Bird Watching the Tufted Titmouse

The Titmouse is a familiar songbird with its hallmark crest on its head found everywhere in the south shore of Buzzards Bay. It is no bigger than the similar Chickadee in anatomy and behavior. Both are very selective at not eating directly at a bird feeder but instead carrying their food away from where they found it to another place where they can leisurely pick through it looking for an edible size and nutritional content to their own taste and liking.

            In distinctive appearance and small size, they are easily identified in a blending of gray and brown appearance (as in my illustration) with the male being darker and more profoundly colored than the female, being camouflaged with earth-tone shades not too easily identified while sitting on her nest.

            Artwork of both male and female is easily clarified by naturalist experts in reproduction of mated pairs.

            Both parents have learned to selectively reproduce with four or five eggs and not to begin incubating until the last is laid so that all will begin finally hatching at the very same time, develop and mature effectively and adapt to their environment.

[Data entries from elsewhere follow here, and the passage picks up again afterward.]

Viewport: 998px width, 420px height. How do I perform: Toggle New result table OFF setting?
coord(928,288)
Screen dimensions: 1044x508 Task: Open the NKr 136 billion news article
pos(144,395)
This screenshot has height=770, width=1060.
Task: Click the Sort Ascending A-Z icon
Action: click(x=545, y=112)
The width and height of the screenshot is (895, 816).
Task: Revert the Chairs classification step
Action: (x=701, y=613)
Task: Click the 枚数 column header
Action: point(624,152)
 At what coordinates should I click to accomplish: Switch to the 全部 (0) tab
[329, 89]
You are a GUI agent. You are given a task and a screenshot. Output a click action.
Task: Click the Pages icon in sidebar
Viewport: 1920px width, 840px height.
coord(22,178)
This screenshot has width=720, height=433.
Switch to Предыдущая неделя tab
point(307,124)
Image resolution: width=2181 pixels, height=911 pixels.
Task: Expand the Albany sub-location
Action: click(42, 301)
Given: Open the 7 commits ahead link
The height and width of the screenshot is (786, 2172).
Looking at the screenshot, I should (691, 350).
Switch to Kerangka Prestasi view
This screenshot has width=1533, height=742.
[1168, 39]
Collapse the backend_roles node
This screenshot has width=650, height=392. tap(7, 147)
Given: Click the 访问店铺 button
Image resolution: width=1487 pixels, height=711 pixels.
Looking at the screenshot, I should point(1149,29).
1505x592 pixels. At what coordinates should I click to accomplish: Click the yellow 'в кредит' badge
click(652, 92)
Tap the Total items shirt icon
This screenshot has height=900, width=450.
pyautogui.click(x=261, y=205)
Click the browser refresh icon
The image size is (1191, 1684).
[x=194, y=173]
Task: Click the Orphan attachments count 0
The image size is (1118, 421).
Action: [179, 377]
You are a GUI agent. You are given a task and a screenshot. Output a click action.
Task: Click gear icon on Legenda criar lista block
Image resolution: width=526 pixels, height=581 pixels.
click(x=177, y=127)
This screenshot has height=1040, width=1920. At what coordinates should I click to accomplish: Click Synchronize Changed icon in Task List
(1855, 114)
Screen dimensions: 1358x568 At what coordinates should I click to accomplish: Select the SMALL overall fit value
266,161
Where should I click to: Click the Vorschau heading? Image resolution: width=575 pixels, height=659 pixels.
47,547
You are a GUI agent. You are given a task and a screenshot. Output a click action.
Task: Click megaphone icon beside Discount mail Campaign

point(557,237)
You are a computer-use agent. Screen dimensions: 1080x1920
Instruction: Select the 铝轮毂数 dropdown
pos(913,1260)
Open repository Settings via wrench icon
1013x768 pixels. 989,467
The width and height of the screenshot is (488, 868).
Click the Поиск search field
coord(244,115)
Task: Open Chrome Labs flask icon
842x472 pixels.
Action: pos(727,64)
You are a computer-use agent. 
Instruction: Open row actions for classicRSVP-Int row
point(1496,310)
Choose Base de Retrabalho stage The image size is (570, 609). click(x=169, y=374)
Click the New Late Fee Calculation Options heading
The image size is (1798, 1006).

            My mission of bird reporting is to acknowledge examples of Darwin’s formula for inner habits for survival of the species.

            We all know that conditions of the natural world are daily developing into a troubling climate change with a virus pandemic that may also have an effect on the natural conditions of planet earth; we don’t know much about affecting many different species of birds.

            My mission of documenting the obvious, daily change and effect of habitat is turning out to be a moving target to find remedial answers.

            My inspiration in writing and illustrating about bird watching of the Tufted Titmouse is to further reader understanding of wild bird behavior, no matter how small but before our very eyes and in our own backyards.